Two summer school teachers with the Fulton School District are the first to participate in the Grow Your Own program.
The new program that started this year is among four local institutions, Fulton Public Schools, Westminster College, William Woods University and the Fulton Public Schools Foundation. It focuses on helping students interested in becoming educators receive the training they need.
Through agreements with each college, one student from each will have their expenses paid while completing training with Fulton Public Schools. One goal is to improve the district's recruitment and retention efforts by attracting students to complete their training with the hope they'll stay with the district afterward.
Mikayla Burton is a Grow Your Own recipient and junior at William Woods University. She found out about the program through her academic advisor.
"I'm teaching summer school and it's been a really great experience," Burton said.
She will be starting her master's degree in the fall. Burton graduated from Fulton High School in 2020.
The partnership with William Woods University aims to provide financial support to a current undergraduate who would like to earn a masters degree in education at William Woods. The goal would be for a local student to have half of their expenses covered for their graduate degree, with a total benefit of $6,250.
The partnership with Westminster College aims to provide financial support for a student during their senior year. The goal would be for a student to have all expenses covered during their student teaching internship, including test fees for certification, with a total benefit of $6,250.
"I think what's unique about this partnership is the ability to not only teach summer school, but it does give you an advance experience in the classroom," said Fulton Assistant Superintendent Chris Hubbuch.
Sarah Crostic, is a GYO recipient at Westminster College. She said she was never the person who wanted to be a teacher, but she realized her passion for teaching and education during her senior year of high school.
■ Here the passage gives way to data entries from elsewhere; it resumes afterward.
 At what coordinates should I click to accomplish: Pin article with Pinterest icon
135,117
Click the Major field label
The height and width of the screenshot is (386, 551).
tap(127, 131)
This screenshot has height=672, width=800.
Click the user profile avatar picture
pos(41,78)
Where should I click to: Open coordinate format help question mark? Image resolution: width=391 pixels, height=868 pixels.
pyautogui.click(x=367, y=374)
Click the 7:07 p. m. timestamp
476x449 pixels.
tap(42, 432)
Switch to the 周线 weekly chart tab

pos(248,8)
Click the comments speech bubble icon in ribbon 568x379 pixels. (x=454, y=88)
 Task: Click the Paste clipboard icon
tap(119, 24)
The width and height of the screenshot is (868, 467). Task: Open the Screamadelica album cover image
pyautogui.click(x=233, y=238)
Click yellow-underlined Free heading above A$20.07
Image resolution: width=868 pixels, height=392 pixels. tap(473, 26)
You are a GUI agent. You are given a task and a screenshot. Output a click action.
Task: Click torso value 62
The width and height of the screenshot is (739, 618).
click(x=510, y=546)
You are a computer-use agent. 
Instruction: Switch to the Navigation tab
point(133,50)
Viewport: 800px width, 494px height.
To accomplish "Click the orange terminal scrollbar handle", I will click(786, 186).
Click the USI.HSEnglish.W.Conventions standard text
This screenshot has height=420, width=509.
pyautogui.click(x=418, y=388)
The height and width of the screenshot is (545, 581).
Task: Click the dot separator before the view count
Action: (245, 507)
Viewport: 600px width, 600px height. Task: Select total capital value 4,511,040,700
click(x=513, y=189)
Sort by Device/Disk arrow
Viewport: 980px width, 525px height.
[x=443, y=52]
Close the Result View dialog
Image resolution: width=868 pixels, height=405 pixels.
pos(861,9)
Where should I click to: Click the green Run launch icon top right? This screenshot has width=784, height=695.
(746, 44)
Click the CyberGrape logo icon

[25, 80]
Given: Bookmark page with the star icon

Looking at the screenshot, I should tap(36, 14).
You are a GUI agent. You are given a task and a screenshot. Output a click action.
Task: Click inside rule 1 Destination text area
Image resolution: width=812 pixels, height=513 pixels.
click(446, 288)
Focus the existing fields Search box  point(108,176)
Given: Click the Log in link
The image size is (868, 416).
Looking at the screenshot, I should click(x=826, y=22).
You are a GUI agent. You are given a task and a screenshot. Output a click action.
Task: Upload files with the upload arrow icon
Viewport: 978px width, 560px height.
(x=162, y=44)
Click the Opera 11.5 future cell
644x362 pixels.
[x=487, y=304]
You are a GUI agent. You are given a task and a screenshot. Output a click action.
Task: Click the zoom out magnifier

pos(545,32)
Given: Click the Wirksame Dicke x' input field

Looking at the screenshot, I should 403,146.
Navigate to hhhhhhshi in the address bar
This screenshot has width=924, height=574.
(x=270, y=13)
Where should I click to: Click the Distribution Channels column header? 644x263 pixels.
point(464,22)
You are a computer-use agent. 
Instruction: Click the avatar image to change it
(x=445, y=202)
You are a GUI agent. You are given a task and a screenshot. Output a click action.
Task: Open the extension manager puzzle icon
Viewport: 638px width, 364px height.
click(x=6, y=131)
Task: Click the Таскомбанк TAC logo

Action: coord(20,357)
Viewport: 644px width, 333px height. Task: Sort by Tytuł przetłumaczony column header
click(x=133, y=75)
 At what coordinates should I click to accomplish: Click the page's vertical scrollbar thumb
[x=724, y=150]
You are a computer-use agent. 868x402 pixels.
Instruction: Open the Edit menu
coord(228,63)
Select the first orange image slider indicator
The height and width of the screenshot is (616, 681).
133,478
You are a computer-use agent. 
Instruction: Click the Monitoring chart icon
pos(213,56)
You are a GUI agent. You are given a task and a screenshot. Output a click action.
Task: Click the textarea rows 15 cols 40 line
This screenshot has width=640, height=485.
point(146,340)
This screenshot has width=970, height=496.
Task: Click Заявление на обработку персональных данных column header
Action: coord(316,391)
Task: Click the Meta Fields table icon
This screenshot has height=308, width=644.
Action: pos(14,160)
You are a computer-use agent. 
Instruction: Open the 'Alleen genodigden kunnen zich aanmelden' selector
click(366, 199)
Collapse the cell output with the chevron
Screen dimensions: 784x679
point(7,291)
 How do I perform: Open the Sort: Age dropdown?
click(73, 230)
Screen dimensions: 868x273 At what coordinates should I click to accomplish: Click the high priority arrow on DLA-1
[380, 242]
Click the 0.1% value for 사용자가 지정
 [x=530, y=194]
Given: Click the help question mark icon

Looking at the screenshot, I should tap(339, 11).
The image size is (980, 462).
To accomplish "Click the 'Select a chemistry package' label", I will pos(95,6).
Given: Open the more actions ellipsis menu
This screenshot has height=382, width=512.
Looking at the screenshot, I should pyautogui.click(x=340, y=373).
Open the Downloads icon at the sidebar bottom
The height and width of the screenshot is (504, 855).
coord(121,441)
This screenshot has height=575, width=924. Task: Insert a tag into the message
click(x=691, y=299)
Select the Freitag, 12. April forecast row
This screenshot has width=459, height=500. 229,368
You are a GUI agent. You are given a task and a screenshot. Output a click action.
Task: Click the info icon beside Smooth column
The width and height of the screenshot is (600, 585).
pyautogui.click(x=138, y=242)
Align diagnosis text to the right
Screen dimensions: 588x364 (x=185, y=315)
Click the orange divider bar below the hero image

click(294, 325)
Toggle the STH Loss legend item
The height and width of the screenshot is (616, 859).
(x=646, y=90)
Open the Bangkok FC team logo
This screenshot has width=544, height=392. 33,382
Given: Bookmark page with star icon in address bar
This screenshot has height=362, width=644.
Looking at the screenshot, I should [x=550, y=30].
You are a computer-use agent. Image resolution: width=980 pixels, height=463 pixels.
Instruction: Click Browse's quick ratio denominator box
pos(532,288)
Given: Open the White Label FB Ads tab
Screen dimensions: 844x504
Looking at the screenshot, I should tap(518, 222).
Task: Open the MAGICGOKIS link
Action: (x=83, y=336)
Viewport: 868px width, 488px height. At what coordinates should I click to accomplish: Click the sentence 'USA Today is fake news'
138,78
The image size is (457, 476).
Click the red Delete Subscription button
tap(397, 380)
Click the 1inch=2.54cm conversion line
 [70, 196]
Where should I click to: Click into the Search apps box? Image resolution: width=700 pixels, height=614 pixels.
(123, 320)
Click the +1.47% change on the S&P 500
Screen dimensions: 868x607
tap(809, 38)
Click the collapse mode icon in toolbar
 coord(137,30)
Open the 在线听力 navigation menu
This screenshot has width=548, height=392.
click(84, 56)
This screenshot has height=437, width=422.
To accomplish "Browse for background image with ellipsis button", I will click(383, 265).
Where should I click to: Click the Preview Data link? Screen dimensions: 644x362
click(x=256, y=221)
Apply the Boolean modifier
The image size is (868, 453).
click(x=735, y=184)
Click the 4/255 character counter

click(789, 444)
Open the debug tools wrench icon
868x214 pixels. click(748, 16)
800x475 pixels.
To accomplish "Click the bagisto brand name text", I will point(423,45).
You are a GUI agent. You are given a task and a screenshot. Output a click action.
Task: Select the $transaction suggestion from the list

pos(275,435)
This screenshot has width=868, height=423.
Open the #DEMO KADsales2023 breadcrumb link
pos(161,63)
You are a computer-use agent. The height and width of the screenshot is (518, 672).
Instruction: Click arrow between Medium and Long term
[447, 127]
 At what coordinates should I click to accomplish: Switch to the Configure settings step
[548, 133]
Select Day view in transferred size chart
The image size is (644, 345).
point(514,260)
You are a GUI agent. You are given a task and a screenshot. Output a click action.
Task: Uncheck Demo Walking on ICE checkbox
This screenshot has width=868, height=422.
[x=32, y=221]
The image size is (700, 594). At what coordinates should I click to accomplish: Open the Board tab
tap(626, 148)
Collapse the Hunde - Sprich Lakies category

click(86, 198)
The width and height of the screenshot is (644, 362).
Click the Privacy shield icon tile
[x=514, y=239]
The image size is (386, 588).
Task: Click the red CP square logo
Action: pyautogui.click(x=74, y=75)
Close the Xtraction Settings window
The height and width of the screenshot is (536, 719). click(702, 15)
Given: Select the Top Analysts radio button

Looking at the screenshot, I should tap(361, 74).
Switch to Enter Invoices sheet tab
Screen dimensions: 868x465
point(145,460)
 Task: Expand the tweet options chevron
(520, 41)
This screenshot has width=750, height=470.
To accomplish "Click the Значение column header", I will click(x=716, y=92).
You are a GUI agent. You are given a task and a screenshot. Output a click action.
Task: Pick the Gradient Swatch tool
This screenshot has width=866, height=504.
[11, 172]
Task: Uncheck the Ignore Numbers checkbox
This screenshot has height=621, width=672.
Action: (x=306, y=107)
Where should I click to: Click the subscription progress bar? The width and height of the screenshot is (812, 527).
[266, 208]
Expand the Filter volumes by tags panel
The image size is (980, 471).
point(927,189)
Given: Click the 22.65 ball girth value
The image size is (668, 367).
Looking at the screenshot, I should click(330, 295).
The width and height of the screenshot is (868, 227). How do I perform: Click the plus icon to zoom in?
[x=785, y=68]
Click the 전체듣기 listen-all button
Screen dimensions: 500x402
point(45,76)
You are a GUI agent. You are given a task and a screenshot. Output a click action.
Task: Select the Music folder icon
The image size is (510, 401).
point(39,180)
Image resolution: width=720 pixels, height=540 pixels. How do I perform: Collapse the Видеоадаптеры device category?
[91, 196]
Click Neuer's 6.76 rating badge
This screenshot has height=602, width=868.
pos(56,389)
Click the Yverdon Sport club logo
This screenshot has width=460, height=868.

"I cannot imagine myself doing anything but teaching. Education is the most powerful tool we can use to change the world and I have the honor to educate the next generation here in Fulton," Crostic said.
She came to Fulton from the suburbs of St. Louis. Crostic said moving to Fulton was a culture shock, but she quickly found her place within the tight knit community in Fulton at the elementary schools.
Outside of school, she said she can be found working on her farm or out on a boat in the river. Crostic's professor, Barri Bumgarner at Westminster College helped her find this opportunity.
Crostic said watching her students learn and have fun in class is what this scholarship is all about -- learning, growing, and having fun along the way.
"My experience with the program has been nothing but wonderful," Crostic said. "Fulton Public Schools have provided me with an opportunity like no other. I have taught summer school and can comfortably go into my student teaching knowing my own strengths and weaknesses as a teacher. The team at Westminster College has been so supportive in every step of the way. I know I have the support of the entire Fulton community behind me."
CORRECTION: This article was edited at 7:34 a.m. July 14, 2022, to correct the spelling of Chris Hubbuch's last name.